** start The data **
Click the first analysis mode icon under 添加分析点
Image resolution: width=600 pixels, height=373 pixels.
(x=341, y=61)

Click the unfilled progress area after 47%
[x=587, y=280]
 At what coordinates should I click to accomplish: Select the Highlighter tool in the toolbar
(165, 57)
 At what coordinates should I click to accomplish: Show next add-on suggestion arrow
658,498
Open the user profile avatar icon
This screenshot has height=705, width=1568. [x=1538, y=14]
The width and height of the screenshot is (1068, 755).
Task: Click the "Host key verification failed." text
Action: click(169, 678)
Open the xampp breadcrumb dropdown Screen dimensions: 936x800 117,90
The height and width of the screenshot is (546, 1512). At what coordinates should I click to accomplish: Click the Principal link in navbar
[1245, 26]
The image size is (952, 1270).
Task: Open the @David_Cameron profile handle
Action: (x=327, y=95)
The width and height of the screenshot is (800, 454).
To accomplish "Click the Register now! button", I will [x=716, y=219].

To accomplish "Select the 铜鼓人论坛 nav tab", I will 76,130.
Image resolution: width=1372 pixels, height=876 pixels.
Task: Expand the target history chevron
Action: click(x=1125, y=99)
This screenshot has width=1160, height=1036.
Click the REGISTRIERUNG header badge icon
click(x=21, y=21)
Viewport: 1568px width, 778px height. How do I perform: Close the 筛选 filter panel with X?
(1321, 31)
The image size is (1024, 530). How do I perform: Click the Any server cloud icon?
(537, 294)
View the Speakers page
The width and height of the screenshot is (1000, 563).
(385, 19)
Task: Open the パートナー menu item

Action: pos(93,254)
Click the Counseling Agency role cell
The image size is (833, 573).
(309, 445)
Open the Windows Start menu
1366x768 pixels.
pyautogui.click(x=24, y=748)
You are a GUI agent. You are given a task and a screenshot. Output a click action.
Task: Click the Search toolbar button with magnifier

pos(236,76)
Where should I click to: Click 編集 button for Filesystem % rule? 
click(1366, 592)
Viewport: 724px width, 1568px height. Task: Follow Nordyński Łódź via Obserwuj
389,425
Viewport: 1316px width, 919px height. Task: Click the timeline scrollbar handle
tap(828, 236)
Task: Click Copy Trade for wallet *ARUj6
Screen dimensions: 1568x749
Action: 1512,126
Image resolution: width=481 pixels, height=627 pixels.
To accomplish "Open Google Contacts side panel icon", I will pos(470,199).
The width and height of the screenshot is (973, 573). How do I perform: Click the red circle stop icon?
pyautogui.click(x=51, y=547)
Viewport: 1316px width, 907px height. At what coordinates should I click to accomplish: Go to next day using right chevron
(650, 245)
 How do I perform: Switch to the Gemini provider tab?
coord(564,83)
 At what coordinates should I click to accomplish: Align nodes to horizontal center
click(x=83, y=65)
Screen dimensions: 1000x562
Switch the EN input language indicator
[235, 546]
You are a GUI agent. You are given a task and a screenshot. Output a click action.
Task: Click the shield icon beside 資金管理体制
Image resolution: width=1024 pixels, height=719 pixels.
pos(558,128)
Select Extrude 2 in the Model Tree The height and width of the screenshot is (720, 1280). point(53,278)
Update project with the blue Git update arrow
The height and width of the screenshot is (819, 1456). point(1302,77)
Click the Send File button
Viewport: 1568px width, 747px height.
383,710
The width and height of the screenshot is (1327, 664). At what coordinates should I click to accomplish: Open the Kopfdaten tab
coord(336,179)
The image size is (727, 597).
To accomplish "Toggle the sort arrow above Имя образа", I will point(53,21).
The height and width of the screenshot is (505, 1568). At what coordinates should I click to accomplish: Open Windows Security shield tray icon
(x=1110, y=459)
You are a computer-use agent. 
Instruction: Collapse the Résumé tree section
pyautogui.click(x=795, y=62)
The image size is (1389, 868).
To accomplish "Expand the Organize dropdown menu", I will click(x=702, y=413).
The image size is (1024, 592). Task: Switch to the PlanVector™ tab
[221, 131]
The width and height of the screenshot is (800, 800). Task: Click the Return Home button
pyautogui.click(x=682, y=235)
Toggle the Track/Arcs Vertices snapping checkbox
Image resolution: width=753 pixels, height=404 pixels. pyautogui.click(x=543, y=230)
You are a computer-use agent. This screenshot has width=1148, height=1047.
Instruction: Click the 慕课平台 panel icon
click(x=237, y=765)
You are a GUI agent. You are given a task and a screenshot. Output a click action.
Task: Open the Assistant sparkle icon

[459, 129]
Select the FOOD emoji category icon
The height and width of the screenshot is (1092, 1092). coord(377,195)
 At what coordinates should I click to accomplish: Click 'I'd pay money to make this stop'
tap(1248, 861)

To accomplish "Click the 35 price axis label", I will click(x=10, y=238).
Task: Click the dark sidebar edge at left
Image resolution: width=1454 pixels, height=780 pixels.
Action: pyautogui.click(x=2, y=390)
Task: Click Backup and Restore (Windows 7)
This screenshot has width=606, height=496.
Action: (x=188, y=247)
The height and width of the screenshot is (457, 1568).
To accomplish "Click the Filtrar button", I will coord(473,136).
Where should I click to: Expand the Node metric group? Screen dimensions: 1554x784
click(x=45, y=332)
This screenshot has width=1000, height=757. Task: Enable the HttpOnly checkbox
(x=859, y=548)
** end The data **
■ What is expected
Can you copy out every one of the records above word for word, with nothing added or left out?

■ Answer to this problem
Click the first analysis mode icon under 添加分析点
Image resolution: width=600 pixels, height=373 pixels.
(x=341, y=61)

Click the unfilled progress area after 47%
[x=587, y=280]
 At what coordinates should I click to accomplish: Select the Highlighter tool in the toolbar
(165, 57)
 At what coordinates should I click to accomplish: Show next add-on suggestion arrow
658,498
Open the user profile avatar icon
This screenshot has height=705, width=1568. [x=1538, y=14]
The width and height of the screenshot is (1068, 755).
Task: Click the "Host key verification failed." text
Action: click(169, 678)
Open the xampp breadcrumb dropdown Screen dimensions: 936x800 117,90
The height and width of the screenshot is (546, 1512). At what coordinates should I click to accomplish: Click the Principal link in navbar
[1245, 26]
The image size is (952, 1270).
Task: Open the @David_Cameron profile handle
Action: (x=327, y=95)
The width and height of the screenshot is (800, 454).
To accomplish "Click the Register now! button", I will [x=716, y=219].

To accomplish "Select the 铜鼓人论坛 nav tab", I will 76,130.
Image resolution: width=1372 pixels, height=876 pixels.
Task: Expand the target history chevron
Action: click(x=1125, y=99)
This screenshot has width=1160, height=1036.
Click the REGISTRIERUNG header badge icon
click(x=21, y=21)
Viewport: 1568px width, 778px height. How do I perform: Close the 筛选 filter panel with X?
(1321, 31)
The image size is (1024, 530). How do I perform: Click the Any server cloud icon?
(537, 294)
View the Speakers page
The width and height of the screenshot is (1000, 563).
(385, 19)
Task: Open the パートナー menu item

Action: pos(93,254)
Click the Counseling Agency role cell
The image size is (833, 573).
(309, 445)
Open the Windows Start menu
1366x768 pixels.
pyautogui.click(x=24, y=748)
You are a GUI agent. You are given a task and a screenshot. Output a click action.
Task: Click the Search toolbar button with magnifier

pos(236,76)
Where should I click to: Click 編集 button for Filesystem % rule? 
click(1366, 592)
Viewport: 724px width, 1568px height. Task: Follow Nordyński Łódź via Obserwuj
389,425
Viewport: 1316px width, 919px height. Task: Click the timeline scrollbar handle
tap(828, 236)
Task: Click Copy Trade for wallet *ARUj6
Screen dimensions: 1568x749
Action: 1512,126
Image resolution: width=481 pixels, height=627 pixels.
To accomplish "Open Google Contacts side panel icon", I will pos(470,199).
The width and height of the screenshot is (973, 573). How do I perform: Click the red circle stop icon?
pyautogui.click(x=51, y=547)
Viewport: 1316px width, 907px height. At what coordinates should I click to accomplish: Go to next day using right chevron
(650, 245)
 How do I perform: Switch to the Gemini provider tab?
coord(564,83)
 At what coordinates should I click to accomplish: Align nodes to horizontal center
click(x=83, y=65)
Screen dimensions: 1000x562
Switch the EN input language indicator
[235, 546]
You are a GUI agent. You are given a task and a screenshot. Output a click action.
Task: Click the shield icon beside 資金管理体制
Image resolution: width=1024 pixels, height=719 pixels.
pos(558,128)
Select Extrude 2 in the Model Tree The height and width of the screenshot is (720, 1280). point(53,278)
Update project with the blue Git update arrow
The height and width of the screenshot is (819, 1456). point(1302,77)
Click the Send File button
Viewport: 1568px width, 747px height.
383,710
The width and height of the screenshot is (1327, 664). At what coordinates should I click to accomplish: Open the Kopfdaten tab
coord(336,179)
The image size is (727, 597).
To accomplish "Toggle the sort arrow above Имя образа", I will point(53,21).
The height and width of the screenshot is (505, 1568). At what coordinates should I click to accomplish: Open Windows Security shield tray icon
(x=1110, y=459)
You are a computer-use agent. 
Instruction: Collapse the Résumé tree section
pyautogui.click(x=795, y=62)
The image size is (1389, 868).
To accomplish "Expand the Organize dropdown menu", I will click(x=702, y=413).
The image size is (1024, 592). Task: Switch to the PlanVector™ tab
[221, 131]
The width and height of the screenshot is (800, 800). Task: Click the Return Home button
pyautogui.click(x=682, y=235)
Toggle the Track/Arcs Vertices snapping checkbox
Image resolution: width=753 pixels, height=404 pixels. pyautogui.click(x=543, y=230)
You are a computer-use agent. This screenshot has width=1148, height=1047.
Instruction: Click the 慕课平台 panel icon
click(x=237, y=765)
You are a GUI agent. You are given a task and a screenshot. Output a click action.
Task: Open the Assistant sparkle icon

[459, 129]
Select the FOOD emoji category icon
The height and width of the screenshot is (1092, 1092). coord(377,195)
 At what coordinates should I click to accomplish: Click 'I'd pay money to make this stop'
tap(1248, 861)

To accomplish "Click the 35 price axis label", I will click(x=10, y=238).
Task: Click the dark sidebar edge at left
Image resolution: width=1454 pixels, height=780 pixels.
Action: pyautogui.click(x=2, y=390)
Task: Click Backup and Restore (Windows 7)
This screenshot has width=606, height=496.
Action: (x=188, y=247)
The height and width of the screenshot is (457, 1568).
To accomplish "Click the Filtrar button", I will coord(473,136).
Where should I click to: Expand the Node metric group? Screen dimensions: 1554x784
click(x=45, y=332)
This screenshot has width=1000, height=757. Task: Enable the HttpOnly checkbox
(x=859, y=548)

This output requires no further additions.